(Dataset excerpts)
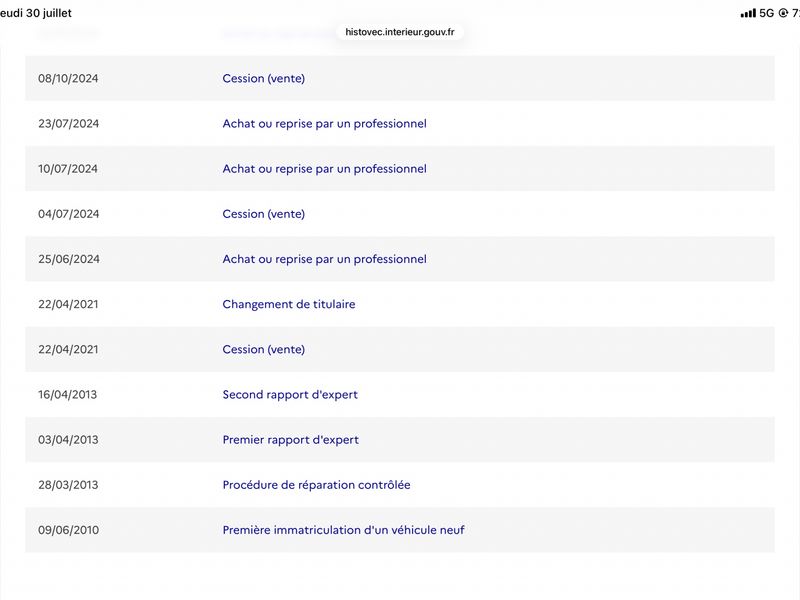Tap the 16/04/2013 date cell
This screenshot has width=800, height=600.
click(x=67, y=394)
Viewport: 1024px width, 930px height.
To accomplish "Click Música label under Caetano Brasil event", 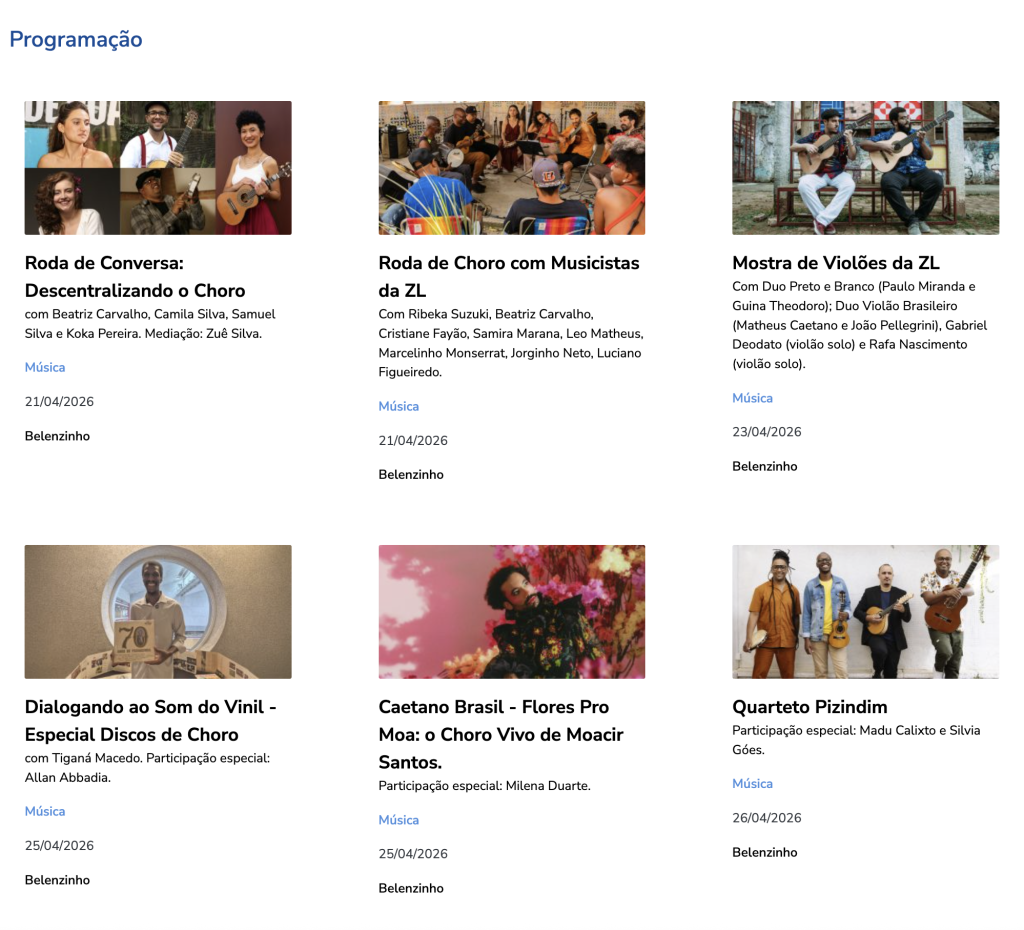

§ Instructions to follow
The answer must be an exact transcription of the lines from the one containing "Viewport: 1024px width, 930px height." through the last line of the records above, both included, with no pictures.

§ Solution
Viewport: 1024px width, 930px height.
To accomplish "Click Música label under Caetano Brasil event", 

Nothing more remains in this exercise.